TO DO:
Render the data from the line holding "You are a computer-use agent. Image" through the line holding "This screenshot has width=1366, height=659.", inclusive, as a Markdown table. Use the columns Row and Line, number each line, and leave out blank lines.
************
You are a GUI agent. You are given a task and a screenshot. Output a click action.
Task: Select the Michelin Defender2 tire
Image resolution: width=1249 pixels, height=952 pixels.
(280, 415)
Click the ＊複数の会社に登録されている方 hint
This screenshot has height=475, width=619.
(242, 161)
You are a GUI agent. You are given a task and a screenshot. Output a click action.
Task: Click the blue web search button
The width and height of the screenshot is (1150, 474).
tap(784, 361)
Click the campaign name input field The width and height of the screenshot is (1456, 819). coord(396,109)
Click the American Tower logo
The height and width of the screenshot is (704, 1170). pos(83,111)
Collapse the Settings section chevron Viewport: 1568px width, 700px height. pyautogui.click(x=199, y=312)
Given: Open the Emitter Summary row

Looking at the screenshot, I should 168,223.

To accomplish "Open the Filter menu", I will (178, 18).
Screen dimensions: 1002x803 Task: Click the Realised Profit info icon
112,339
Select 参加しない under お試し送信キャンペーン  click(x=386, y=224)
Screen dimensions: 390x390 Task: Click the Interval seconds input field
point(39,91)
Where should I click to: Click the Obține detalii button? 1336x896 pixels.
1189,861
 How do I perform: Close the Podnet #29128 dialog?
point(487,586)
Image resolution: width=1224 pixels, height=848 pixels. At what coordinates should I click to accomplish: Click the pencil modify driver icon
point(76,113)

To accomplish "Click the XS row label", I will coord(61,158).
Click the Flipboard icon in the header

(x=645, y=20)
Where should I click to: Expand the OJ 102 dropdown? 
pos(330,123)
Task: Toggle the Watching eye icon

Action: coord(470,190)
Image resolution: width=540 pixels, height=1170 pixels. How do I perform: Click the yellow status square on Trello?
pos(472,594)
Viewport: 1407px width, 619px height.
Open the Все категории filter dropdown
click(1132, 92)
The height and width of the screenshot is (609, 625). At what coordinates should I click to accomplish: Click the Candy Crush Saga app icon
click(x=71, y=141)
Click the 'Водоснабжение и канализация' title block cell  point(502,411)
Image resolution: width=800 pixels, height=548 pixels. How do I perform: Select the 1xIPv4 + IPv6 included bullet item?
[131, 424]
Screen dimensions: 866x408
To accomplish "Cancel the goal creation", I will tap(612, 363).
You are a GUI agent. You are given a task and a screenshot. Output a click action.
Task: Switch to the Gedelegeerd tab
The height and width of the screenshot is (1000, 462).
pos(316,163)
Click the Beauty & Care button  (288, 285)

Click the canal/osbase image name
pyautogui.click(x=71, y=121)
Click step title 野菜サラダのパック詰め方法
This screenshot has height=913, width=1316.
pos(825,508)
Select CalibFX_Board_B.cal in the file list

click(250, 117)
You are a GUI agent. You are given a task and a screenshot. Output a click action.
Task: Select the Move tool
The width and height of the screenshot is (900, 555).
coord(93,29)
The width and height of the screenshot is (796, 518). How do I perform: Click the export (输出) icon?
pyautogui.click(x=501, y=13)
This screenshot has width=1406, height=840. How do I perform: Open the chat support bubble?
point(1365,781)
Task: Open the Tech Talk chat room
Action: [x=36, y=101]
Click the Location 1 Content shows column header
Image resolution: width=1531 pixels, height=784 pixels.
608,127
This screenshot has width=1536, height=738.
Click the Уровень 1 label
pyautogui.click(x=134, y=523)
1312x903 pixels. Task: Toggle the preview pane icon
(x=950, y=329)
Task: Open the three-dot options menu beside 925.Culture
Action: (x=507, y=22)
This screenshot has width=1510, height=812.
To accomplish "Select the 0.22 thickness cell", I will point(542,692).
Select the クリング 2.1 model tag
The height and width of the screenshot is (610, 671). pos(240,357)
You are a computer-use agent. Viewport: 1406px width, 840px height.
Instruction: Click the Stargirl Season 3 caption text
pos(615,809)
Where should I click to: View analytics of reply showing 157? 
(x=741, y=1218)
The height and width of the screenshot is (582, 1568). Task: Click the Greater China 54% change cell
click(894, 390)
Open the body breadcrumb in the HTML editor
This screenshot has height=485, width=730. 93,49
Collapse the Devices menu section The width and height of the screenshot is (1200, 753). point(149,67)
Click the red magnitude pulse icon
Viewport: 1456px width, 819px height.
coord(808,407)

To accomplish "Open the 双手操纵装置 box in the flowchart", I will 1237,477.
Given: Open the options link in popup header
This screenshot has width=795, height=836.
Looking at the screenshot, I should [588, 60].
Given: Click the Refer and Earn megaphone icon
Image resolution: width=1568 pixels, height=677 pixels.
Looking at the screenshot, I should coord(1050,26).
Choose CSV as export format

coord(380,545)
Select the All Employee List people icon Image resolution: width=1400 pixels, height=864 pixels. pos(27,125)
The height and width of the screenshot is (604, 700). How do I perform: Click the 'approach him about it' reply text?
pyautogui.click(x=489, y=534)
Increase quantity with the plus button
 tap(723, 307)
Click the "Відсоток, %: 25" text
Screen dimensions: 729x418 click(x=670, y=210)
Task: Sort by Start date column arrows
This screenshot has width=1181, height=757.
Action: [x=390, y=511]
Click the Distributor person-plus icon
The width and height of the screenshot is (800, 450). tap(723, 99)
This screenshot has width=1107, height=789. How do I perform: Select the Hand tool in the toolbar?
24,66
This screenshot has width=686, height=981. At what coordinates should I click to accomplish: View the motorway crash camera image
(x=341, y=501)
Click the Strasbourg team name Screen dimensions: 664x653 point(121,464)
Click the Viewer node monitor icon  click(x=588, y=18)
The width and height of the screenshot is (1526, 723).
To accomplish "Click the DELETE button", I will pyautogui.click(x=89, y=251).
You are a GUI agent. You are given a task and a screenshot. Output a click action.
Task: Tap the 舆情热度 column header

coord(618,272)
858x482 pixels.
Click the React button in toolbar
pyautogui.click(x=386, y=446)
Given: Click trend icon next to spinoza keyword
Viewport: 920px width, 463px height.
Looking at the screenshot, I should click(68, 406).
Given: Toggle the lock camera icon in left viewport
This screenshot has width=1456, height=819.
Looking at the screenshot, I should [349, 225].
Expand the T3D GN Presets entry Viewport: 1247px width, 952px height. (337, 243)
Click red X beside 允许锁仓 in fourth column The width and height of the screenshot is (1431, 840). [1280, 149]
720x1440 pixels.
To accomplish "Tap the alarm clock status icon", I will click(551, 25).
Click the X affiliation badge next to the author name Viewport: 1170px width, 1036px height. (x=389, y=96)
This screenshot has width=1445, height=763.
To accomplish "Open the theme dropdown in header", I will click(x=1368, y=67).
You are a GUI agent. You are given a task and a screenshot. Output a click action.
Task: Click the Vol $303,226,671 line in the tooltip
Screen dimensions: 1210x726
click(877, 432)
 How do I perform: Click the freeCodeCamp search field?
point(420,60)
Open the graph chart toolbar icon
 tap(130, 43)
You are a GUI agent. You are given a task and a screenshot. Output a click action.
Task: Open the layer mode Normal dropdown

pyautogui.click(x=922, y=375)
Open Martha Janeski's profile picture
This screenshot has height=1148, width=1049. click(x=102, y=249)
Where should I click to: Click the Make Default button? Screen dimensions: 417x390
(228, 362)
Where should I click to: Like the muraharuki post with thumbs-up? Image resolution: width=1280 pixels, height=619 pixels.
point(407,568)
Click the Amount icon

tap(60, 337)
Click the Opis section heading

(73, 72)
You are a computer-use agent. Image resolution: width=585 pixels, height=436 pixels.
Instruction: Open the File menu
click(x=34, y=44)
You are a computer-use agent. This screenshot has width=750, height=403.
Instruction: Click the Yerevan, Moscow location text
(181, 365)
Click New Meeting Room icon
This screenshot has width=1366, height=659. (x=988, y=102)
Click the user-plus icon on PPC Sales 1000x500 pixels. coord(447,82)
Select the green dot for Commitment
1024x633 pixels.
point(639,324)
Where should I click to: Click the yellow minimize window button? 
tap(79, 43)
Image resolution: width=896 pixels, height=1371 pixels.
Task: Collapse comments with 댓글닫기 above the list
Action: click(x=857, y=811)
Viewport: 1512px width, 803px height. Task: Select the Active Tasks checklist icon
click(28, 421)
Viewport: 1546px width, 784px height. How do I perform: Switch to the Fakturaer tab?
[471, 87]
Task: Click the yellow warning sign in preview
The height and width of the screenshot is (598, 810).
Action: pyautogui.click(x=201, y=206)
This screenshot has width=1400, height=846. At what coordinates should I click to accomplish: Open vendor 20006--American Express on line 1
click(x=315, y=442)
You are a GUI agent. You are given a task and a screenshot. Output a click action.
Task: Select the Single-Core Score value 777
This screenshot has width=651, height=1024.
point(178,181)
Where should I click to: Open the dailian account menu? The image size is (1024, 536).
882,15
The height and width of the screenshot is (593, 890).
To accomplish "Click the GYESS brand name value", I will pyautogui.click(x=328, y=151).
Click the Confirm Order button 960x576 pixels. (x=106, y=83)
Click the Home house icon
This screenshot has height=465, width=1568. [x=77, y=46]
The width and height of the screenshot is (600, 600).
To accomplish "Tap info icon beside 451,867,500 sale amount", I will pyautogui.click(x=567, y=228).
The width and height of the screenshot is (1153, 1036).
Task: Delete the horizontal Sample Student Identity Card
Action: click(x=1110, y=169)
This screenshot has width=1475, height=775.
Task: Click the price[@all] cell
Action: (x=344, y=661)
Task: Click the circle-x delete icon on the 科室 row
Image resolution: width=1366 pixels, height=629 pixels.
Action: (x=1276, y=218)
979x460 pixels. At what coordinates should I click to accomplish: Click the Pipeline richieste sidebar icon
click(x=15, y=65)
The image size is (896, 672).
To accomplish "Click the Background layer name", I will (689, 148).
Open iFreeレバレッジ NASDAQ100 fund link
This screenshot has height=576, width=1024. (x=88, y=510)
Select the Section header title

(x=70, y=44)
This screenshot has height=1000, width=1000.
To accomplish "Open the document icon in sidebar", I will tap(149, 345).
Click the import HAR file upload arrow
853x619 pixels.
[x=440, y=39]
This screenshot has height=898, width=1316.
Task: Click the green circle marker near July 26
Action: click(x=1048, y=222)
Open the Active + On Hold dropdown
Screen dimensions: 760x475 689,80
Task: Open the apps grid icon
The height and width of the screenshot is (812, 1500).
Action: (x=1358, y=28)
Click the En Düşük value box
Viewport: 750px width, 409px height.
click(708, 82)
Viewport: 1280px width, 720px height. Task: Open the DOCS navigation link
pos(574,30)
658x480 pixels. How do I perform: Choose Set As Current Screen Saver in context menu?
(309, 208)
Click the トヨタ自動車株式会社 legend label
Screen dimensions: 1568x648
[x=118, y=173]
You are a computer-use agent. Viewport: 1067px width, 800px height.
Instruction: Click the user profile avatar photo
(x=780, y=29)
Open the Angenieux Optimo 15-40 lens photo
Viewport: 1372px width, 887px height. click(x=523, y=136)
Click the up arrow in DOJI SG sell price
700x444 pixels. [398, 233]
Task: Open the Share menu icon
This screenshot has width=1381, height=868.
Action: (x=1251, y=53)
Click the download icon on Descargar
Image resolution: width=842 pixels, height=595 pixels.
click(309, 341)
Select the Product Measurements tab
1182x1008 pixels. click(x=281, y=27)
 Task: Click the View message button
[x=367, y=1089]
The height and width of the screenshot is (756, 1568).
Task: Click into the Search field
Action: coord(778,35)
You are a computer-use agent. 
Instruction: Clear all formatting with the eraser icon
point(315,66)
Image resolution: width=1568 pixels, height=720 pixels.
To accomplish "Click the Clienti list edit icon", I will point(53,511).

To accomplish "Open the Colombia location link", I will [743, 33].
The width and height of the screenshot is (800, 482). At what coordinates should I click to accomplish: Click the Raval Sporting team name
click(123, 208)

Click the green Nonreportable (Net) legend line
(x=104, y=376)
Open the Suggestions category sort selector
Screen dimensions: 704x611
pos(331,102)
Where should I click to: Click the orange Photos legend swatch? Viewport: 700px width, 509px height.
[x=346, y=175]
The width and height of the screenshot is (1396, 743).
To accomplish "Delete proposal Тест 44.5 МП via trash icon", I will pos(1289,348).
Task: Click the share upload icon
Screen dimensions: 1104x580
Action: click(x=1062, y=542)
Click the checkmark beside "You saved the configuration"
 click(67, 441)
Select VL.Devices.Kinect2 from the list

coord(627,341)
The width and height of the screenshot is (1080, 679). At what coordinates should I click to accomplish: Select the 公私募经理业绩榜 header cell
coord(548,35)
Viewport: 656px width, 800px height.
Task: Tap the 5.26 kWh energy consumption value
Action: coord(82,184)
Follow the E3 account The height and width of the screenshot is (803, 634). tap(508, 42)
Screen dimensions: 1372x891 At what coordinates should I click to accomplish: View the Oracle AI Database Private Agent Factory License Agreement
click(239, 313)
************
EXERCISE ANSWER:
| Row | Line |
|---|---|
| 1 | You are a computer-use agent. Image resolution: width=585 pixels, height=436 pixels. |
| 2 | Instruction: Open the File menu |
| 3 | click(x=34, y=44) |
| 4 | You are a computer-use agent. This screenshot has width=750, height=403. |
| 5 | Instruction: Click the Yerevan, Moscow location text |
| 6 | (181, 365) |
| 7 | Click New Meeting Room icon |
| 8 | This screenshot has width=1366, height=659. (x=988, y=102) |